My copy also includes their EP Tally All the Things That You Broke, and I’ve been too lazy to figure out where one ends and the other begins because it’s all of a piece. (Okay, the EP starts with "You've Got Me Wondering Now")

Rough and powerful, it’s the complete opposite of the Dandy Warhols - nothing smooth or commercial about it. They keep things moving, changing tempo just enough to keep you from getting bored. And I’m not! Not in the least.  You’re up to track 10 before even you know what hit you. A

When to Play it: After you’ve had your coffee.
When to Not Play It: When you’re around any adult whose respect you crave.

And By the Way, How’s the Year Going So Far, Jaybee You Ask?

Something like this:
1. Light Up Gold/Tally All the Things You Broke - Parquet Courts (2013)


P.S.

I feel I need to explain. 

In case anyone, God forbid, acts on a recommendation of mine.
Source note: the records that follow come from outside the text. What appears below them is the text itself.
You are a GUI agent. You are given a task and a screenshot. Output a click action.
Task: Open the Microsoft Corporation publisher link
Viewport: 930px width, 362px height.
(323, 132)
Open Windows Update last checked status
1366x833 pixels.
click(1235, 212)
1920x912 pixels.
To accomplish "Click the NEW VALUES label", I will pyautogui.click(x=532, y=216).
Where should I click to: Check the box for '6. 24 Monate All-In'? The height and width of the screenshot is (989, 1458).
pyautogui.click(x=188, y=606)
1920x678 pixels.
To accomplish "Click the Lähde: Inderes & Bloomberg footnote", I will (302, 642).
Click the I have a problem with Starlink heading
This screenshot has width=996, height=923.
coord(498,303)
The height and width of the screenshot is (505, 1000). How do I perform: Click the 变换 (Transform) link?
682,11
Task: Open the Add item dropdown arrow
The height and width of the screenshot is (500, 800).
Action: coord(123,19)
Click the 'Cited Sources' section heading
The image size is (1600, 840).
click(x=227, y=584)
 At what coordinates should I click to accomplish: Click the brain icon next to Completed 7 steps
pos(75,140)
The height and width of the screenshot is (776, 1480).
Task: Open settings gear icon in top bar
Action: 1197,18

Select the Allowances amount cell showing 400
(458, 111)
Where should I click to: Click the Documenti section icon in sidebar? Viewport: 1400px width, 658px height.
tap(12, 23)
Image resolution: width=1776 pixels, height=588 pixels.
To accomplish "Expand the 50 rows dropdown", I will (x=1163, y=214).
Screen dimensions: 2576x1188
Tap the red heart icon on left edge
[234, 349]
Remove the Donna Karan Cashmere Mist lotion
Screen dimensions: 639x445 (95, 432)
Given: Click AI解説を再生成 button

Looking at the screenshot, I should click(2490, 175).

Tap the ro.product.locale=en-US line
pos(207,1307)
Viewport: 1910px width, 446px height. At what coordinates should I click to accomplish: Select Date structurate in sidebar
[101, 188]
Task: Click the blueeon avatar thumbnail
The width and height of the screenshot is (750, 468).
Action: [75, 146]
I can understand why any upstanding citizen of similar age would question the quality of the Parquet Courts’ music, and why I'd choose it over the other records I've heard this year.  

Well, there are two reasons:
First, simple rock n’ roll will always be one of my favorite genres.
Second, the PCs pursue their admittedly limited goals as relentlessly and with a single-mindedness worthy of the early Ramones. And they unquestionably reach those goals.

Perhaps the Dandy Warhols are more ambitious. Lauryn Hill certainly is. But the first are more polished than I'd like and a bit too obvious about what they steal. And poor Lauryn - as talented as she is - just isn't as much fun to be around.

After all, when someone starts a song off with:

I was hanging round Ridgewood, Queens,
I was flipping through magazines,
I was so,
Drunk and starving

.… as they do on the slightly mis-named “Stoned and Starving”, well it just brings me back, although not to Ridgewood. (But then again, who knows?)

And there’s really no defending the first guitar solo here, except to note that, after all, they are drunk, etc...

I guess the point, is that mood trumps notes. Although the guitar duel at the end of this live version shows that some folks get drunker than others.  

And it’s really just as simple as that.